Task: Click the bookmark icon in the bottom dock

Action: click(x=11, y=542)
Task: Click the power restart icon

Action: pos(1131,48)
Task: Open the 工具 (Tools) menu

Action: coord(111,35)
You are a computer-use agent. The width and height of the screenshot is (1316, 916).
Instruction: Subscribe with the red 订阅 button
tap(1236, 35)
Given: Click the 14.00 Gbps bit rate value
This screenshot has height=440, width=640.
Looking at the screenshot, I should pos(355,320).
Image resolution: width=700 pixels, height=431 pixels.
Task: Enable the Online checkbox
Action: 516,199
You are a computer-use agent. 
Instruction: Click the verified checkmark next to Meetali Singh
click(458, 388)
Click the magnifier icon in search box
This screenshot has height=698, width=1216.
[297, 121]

--------------------

- _WRITTEN TASK_
Which lines in the data above contain the word "agent"? List each one in full.

- _RESULT OF THIS EXERCISE_
You are a computer-use agent. The width and height of the screenshot is (1316, 916).
You are a computer-use agent. 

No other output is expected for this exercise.